Copy, with no pictures, the line that contains "Task: Click the" and each line after it down to the end of the entries below, exactly.

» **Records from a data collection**
----------------------------------------
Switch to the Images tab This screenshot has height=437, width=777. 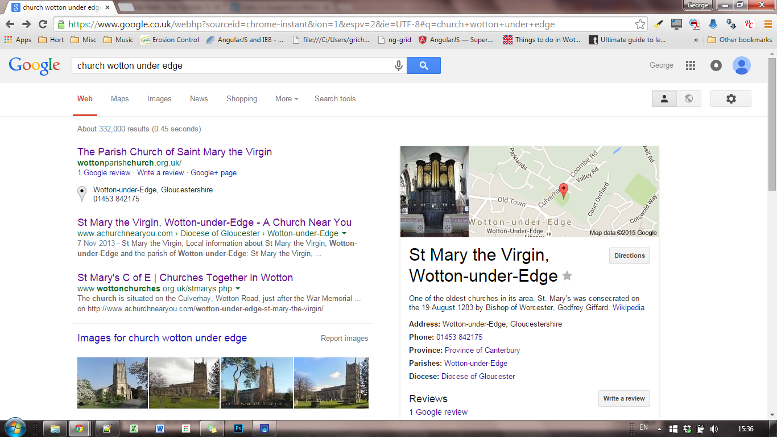[x=159, y=98]
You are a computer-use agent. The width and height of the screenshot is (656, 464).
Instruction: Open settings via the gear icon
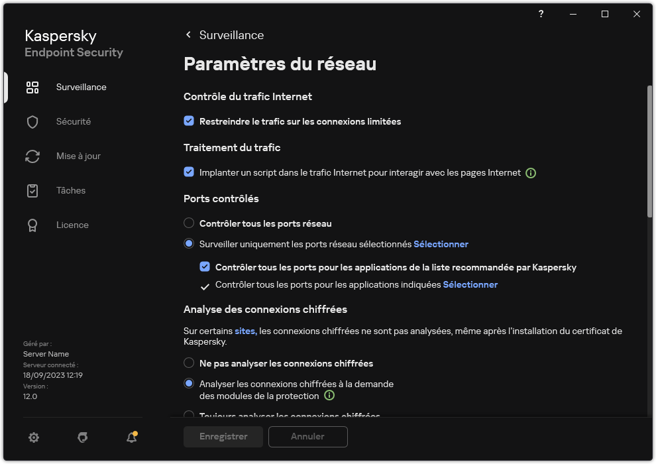33,437
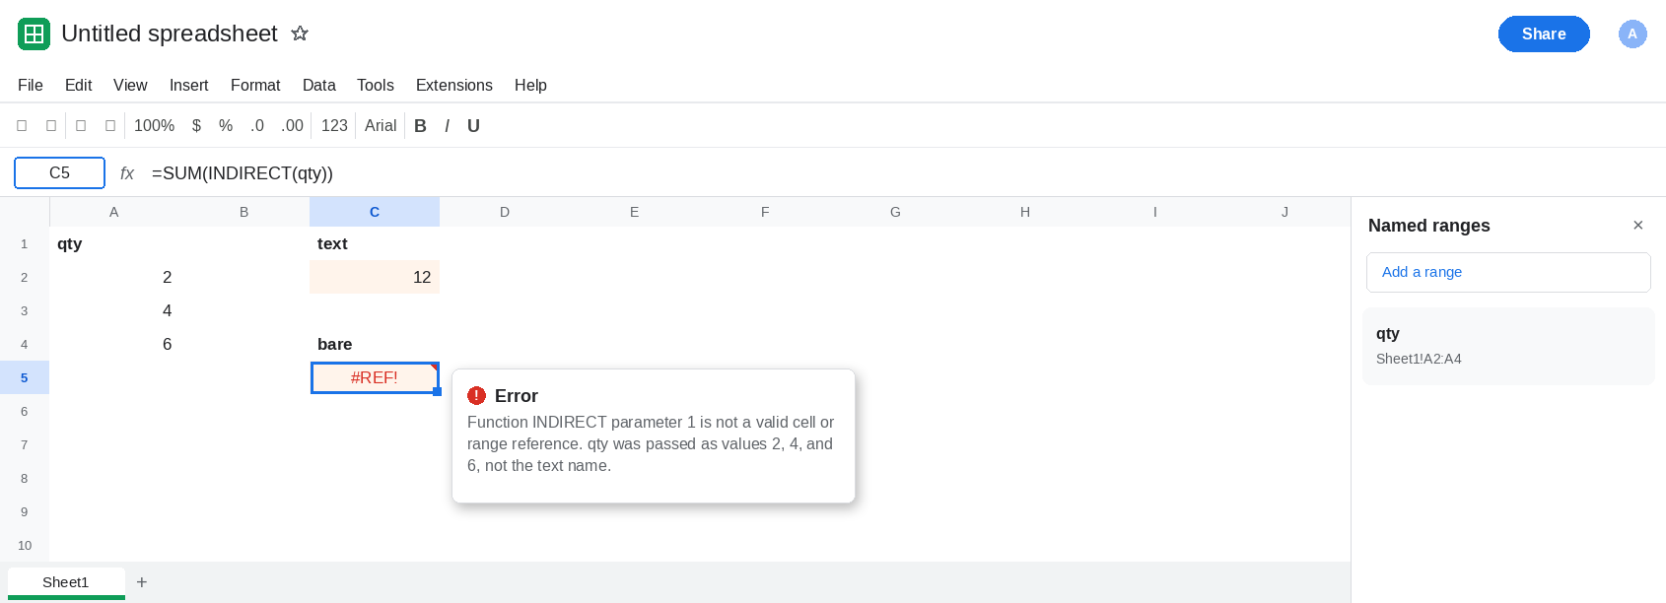The image size is (1666, 603).
Task: Open the Extensions menu
Action: click(x=454, y=85)
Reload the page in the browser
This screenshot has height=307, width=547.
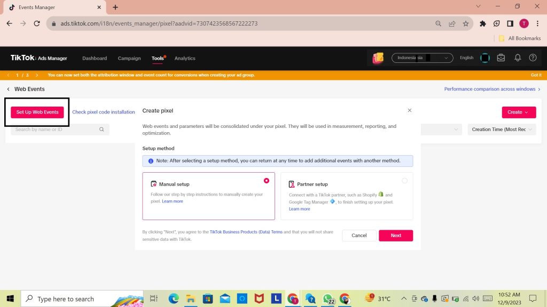click(x=37, y=23)
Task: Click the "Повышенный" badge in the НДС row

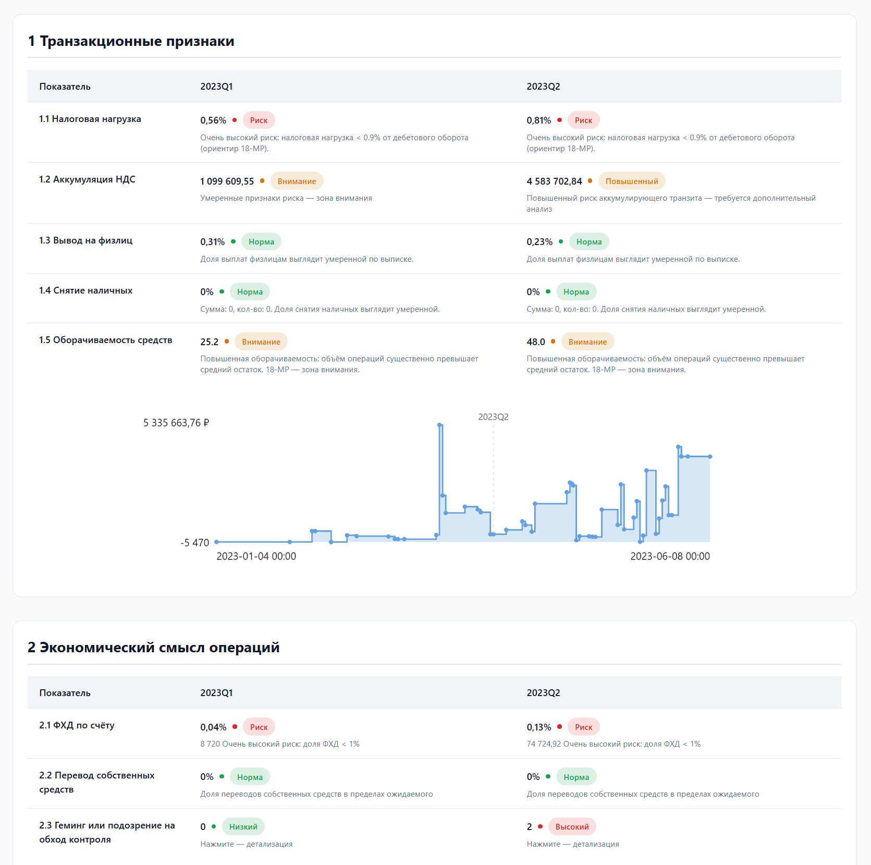Action: tap(631, 181)
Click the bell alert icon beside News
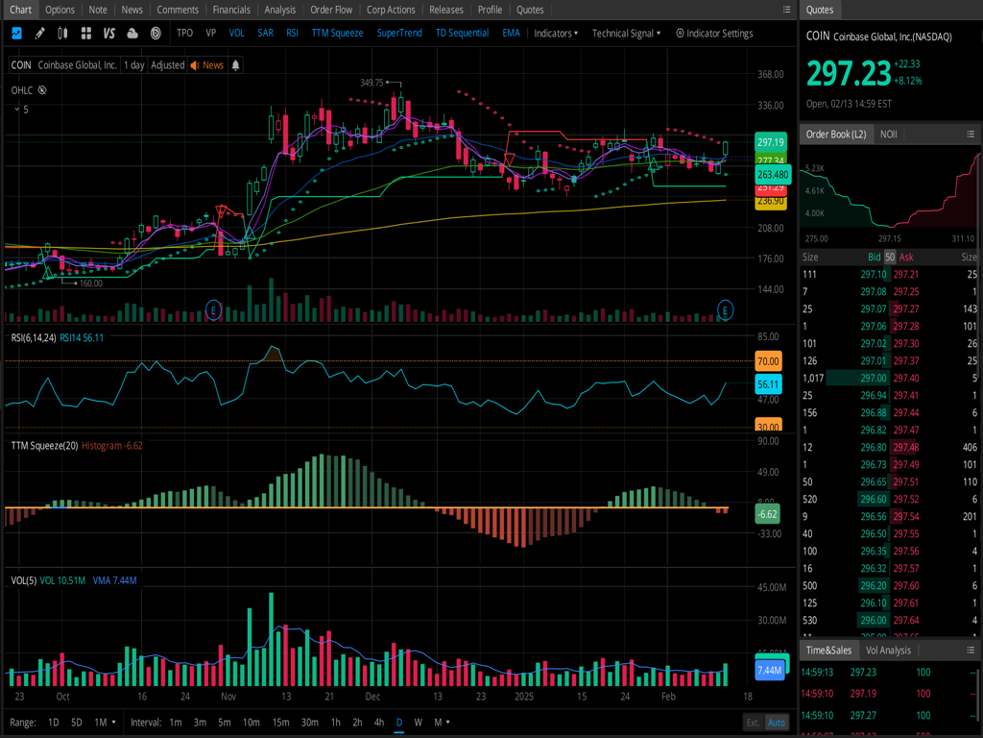 point(236,65)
----------------------------------------
» **WRITTEN SOLUTION**
Task: Click the "Повышенный" badge in the НДС row

Action: tap(631, 181)
Click the bell alert icon beside News
 point(236,65)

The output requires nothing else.